Jünger Habermas ha escrito con fortuna que la globalización ha hecho más a favor del poder decisorio de los mercados que del fortalecimiento de los sistemas democráticos. 

Para J.P. Fitoussi, los mercados son estructuras decisorias ademocráticas aunque haya quien les otorgue un papel crucial en la limitación de las arbitrarias decisiones políticas -incluso las democráticas-. Así las cosas, un gobierno que tome medidas de política económica populista puede ser sancionado por los mercados en forma de una subida de su prima de riesgo, lo que finalmente le impide que los mercados le presten el dinero que necesita para perpetrar sus desafortunadas medidas. 

Pero no por ello los mercados dejan de ser mecanismos ademocráticos cuyo poder es mayor que el de los gobiernos soberanos. 

Hasta esta situación hemos llegado por delegación de las decisiones políticas en instituciones como los bancos centrales independientes o las agencias de calificación de riesgo. Efectivamente, un país puede conservar la soberanía de su política monetaria -por ejemplo, decidir cuánta cantidad de billetes se emiten- o confiarla a un órgano independiente como los actuales bancos centrales europeos. Igualmente, la Administración Pública puede crear una agencia de calificación de riesgo propia y permitir sólo la cotización en sus mercados de valores, los activos previamente calificados por su agencia de calificación. 
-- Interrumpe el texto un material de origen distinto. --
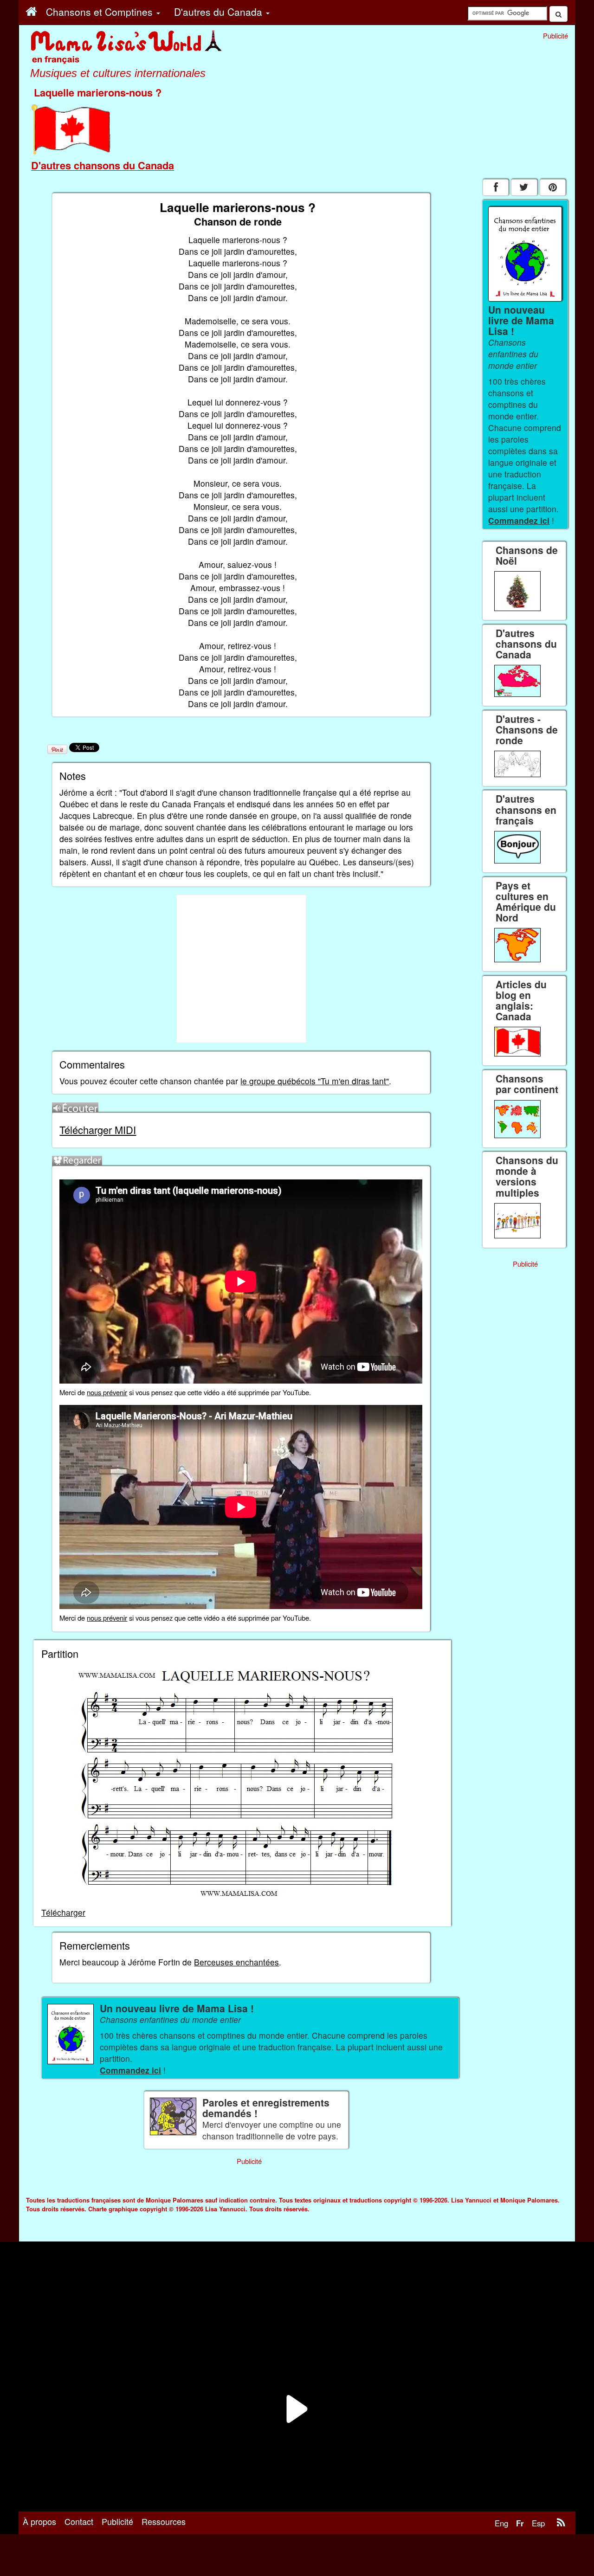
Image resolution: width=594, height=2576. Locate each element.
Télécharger (63, 1912)
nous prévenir (107, 1392)
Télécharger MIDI (97, 1129)
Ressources (164, 2521)
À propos (39, 2521)
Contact (79, 2521)
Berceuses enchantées (236, 1962)
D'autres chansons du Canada (102, 165)
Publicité (117, 2521)
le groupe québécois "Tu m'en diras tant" (314, 1081)
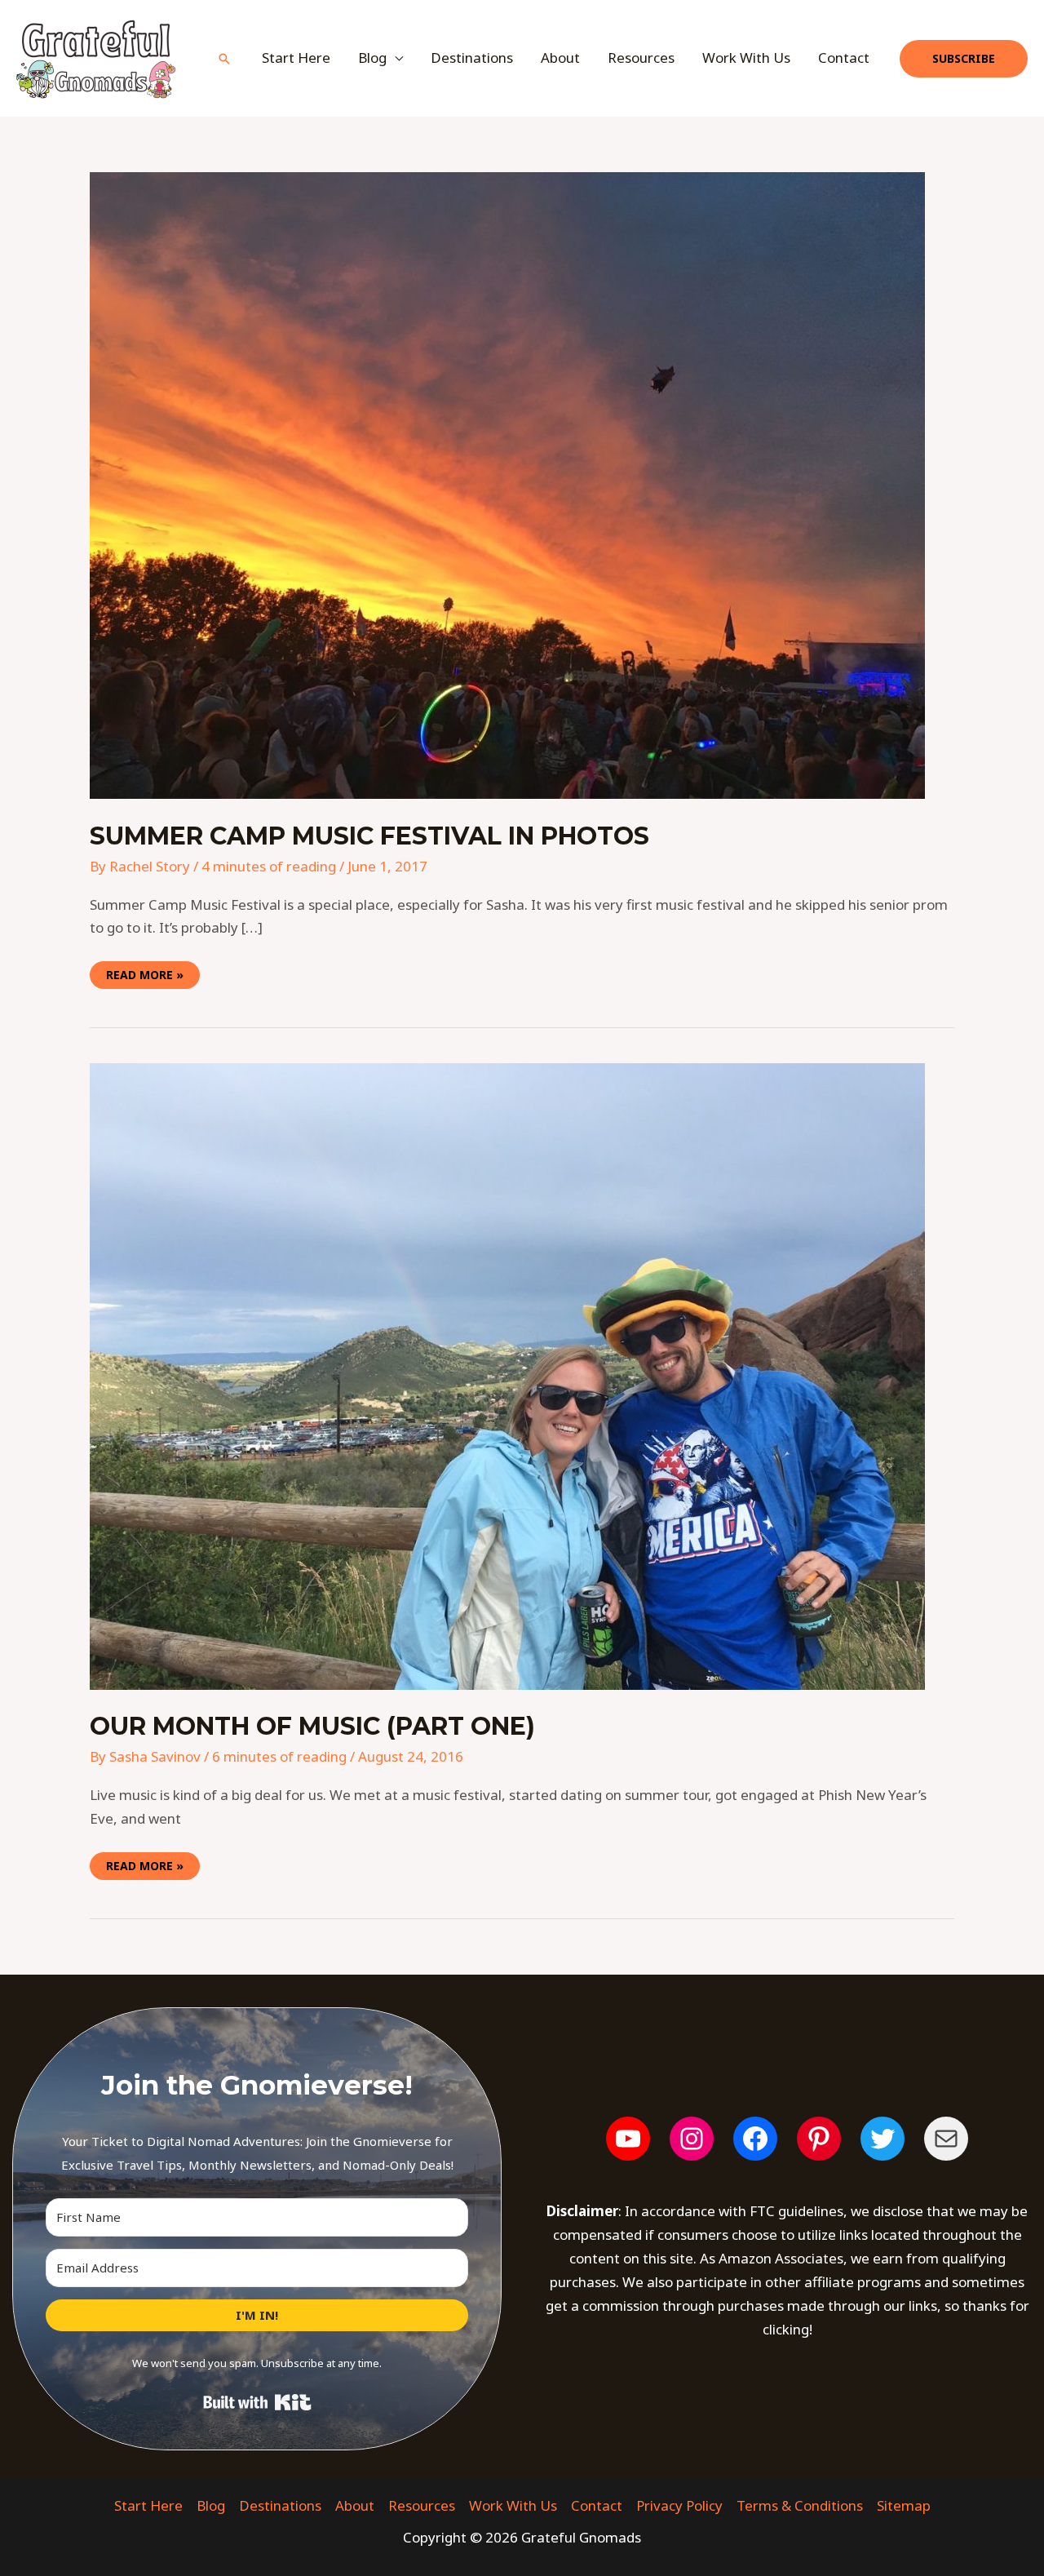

La globalización ha traído consigo la delegación de la política en estas instituciones de su tradicional capacidad de definir la política económica. Naturalmente lo ha hecho sustentada en una fundamentación teórica que sólo mucho después se ha mostrado equivocada. Resumidamente esa fundamentación teórica es la hipótesis de los mercados eficientes. En definitiva, la convicción de que tras el anuncio de una nueva medida de política económica los mercados son capaces de descontar inequívocamente sus efectos y, si los juzgan perjudiciales, sancionar la medida con, por ejemplo, una subida de la prima de riesgo. 

Indudablemente, esta desmesurada infalibilidad en la capacidad de análisis que la globalización ha acabado otorgando a los mercados ha recibido todo tipo de críticas e innumerables propuestas de corrección, aunque sin consenso suficiente sobre cómo deben ser puestas en práctica. 

Tras el cuarto paquete de medidas de recorte anunciadas por el Gobierno de Rajoy, la prima de riesgo no ha reaccionado como era de esperar, esto es, bajando ante la pretendida mejora de la solvencia de la economía española que, al reducir el gasto público y aumentar previsiblemente la recaudación, ofrece más garantías de estar en disposición de devolver puntualmente su deuda pública. 

Entonces … ¿por qué no baja la prima de riesgo? 

Habrá quien busque respuestas a esa pregunta en análisis conspiranoicos que muestren las relaciones entre medios de comunicación que azuzan las dudas de solvencia, agencias de calificación (son tres y no más las que se reparten la gran tarta mundial) y los gestores de los fondos de inversión (que son quienes son capaces de marcar las tendencias de los mercados con sus volúmenes de compra y venta). Probablemente aquí radique parte de la explicación. 

Pero también habrá quien busque la respuesta en hechos como que en el pasado Consejo de Política Fiscal y Financiera se puso de manifiesto que sólo dos de las seiscientas empresas autonómicas a cerrar efectivamente habían sido cerradas. O que de los primeros anuncios de recortes de sueldos en la Administración pública, se habían escapado miles y miles de empleados públicos de empresas o entes instrumentales. O que también se han salvado, hasta ahora, muchos representantes públicos o asesores. 

Todas las agencias de calificación de riesgo tienen oficinas abiertas en España. Sus analistas con frecuencia se equivocan -ahí están sus opiniones sobre las participaciones preferentes- pero no siempre. Sobre todo cuando se trata de grandes anuncios de recortes que luego se quedan en dos de seiscientos.